- [Exercise]: Rewrite every one of these rows with "scrollbar" changed to "scroll bar", keeping everything else the same. Omit the pictures from your answer.

- [Recorded information]:
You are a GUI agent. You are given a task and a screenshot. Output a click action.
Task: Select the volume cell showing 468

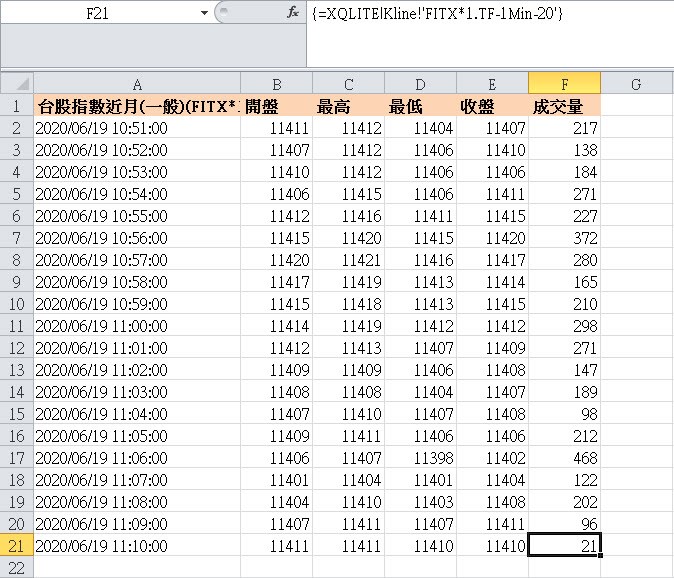(564, 458)
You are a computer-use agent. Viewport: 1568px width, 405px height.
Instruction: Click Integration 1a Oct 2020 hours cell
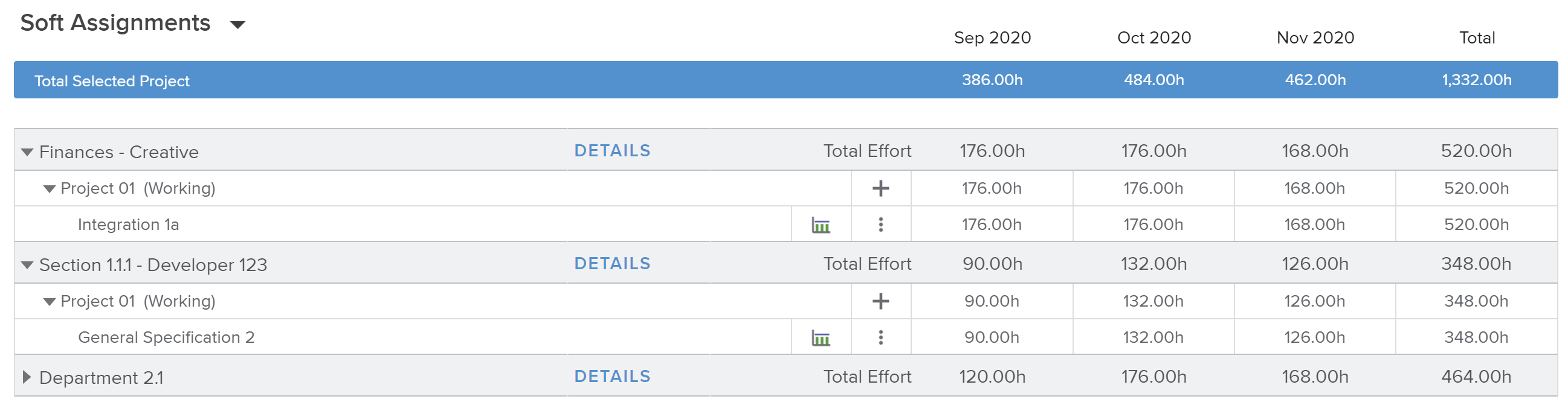click(1153, 225)
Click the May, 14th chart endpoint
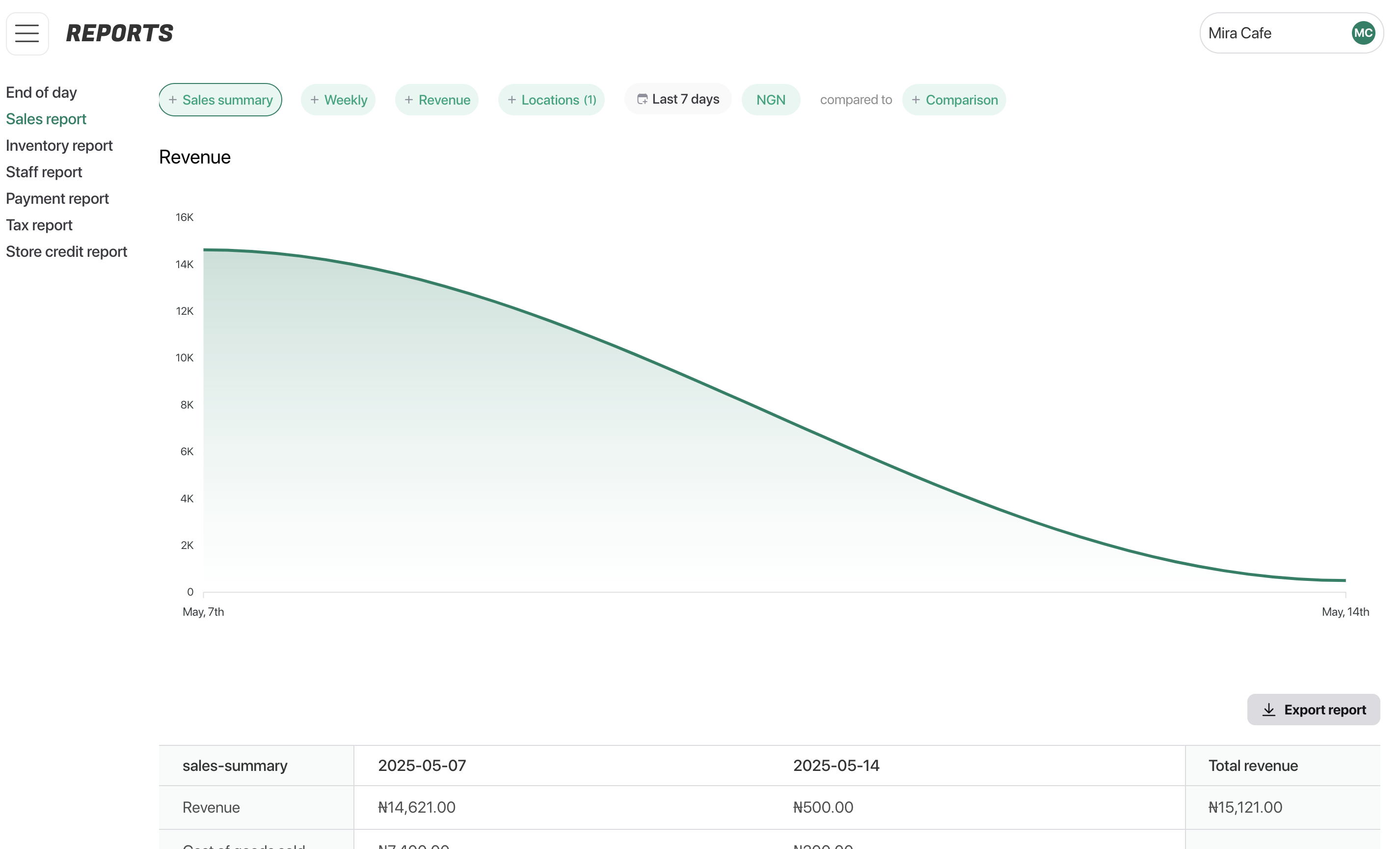 tap(1345, 580)
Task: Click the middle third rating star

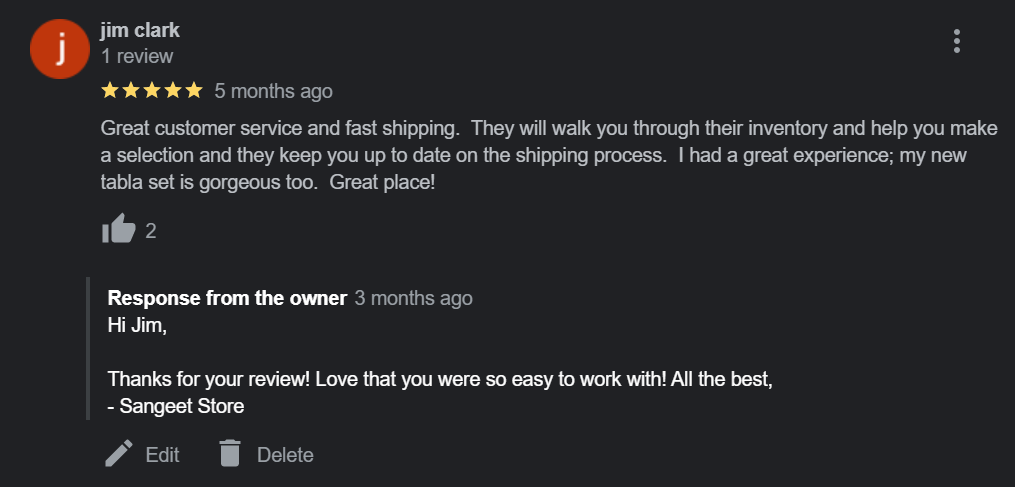Action: [x=152, y=91]
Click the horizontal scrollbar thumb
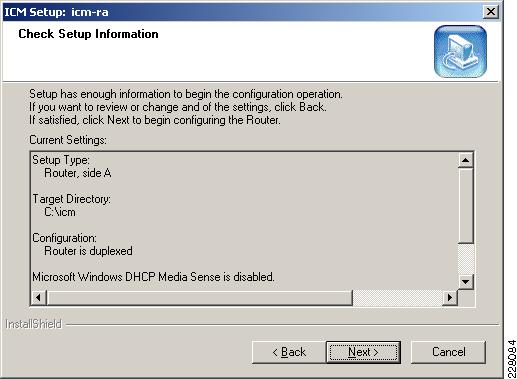Screen dimensions: 517x379 199,297
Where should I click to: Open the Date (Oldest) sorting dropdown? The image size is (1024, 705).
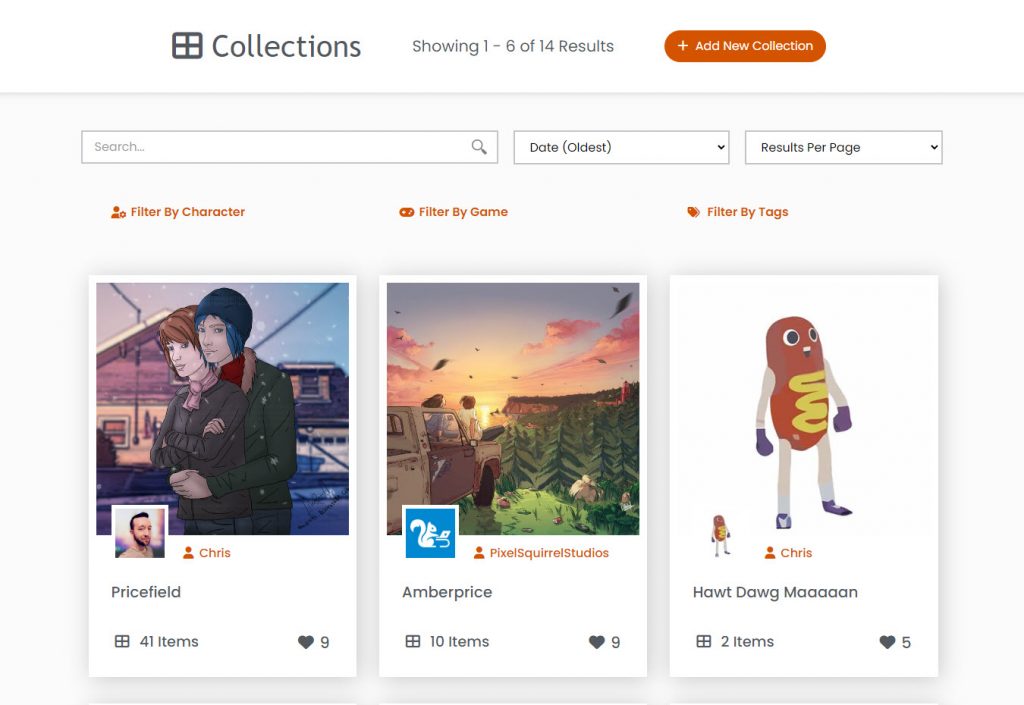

- [Written reply]:
You are a GUI agent. You are given a task and a screenshot. Output a click action.
Task: Select the volume cell showing 468

(564, 458)
You are a computer-use agent. Viewport: 1568px width, 405px height.
Instruction: Click Integration 1a Oct 2020 hours cell
click(1153, 225)
Click the May, 14th chart endpoint
 tap(1345, 580)
Task: Click the middle third rating star

Action: [x=152, y=91]
Click the horizontal scroll bar thumb
Screen dimensions: 517x379 199,297
Where should I click to: Open the Date (Oldest) sorting dropdown? The image size is (1024, 705).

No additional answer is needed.